# [WHAT TO WORK ON]
Please write out, exactly as given, every line of the entries below up to and including the line with "The image size is (700, 511).".

#####

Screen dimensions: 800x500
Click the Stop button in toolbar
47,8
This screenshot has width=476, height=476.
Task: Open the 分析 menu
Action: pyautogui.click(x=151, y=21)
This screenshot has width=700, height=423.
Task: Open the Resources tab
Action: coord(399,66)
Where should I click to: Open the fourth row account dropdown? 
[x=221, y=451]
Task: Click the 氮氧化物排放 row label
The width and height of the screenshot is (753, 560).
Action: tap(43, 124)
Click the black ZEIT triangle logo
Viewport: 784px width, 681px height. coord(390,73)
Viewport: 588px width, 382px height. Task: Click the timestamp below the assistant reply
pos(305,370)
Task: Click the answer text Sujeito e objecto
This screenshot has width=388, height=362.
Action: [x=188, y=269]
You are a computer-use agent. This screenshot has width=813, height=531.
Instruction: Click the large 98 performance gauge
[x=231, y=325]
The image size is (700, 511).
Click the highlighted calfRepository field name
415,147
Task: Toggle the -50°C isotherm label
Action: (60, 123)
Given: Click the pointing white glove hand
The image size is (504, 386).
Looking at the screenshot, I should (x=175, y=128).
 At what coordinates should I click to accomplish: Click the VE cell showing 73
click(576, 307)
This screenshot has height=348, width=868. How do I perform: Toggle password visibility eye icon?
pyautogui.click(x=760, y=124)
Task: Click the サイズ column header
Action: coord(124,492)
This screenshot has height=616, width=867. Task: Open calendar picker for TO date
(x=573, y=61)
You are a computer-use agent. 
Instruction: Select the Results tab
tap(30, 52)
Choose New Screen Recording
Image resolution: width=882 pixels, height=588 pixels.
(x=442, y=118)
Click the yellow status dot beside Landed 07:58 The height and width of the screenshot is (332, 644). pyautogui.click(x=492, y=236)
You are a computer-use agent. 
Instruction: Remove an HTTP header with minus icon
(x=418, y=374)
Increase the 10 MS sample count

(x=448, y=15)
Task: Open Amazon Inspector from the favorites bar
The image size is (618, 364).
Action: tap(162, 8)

#####

# [TASK RESULT]
Screen dimensions: 800x500
Click the Stop button in toolbar
47,8
This screenshot has width=476, height=476.
Task: Open the 分析 menu
Action: pyautogui.click(x=151, y=21)
This screenshot has width=700, height=423.
Task: Open the Resources tab
Action: coord(399,66)
Where should I click to: Open the fourth row account dropdown? 
[x=221, y=451]
Task: Click the 氮氧化物排放 row label
The width and height of the screenshot is (753, 560).
Action: tap(43, 124)
Click the black ZEIT triangle logo
Viewport: 784px width, 681px height. coord(390,73)
Viewport: 588px width, 382px height. Task: Click the timestamp below the assistant reply
pos(305,370)
Task: Click the answer text Sujeito e objecto
This screenshot has width=388, height=362.
Action: [x=188, y=269]
You are a computer-use agent. This screenshot has width=813, height=531.
Instruction: Click the large 98 performance gauge
[x=231, y=325]
The image size is (700, 511).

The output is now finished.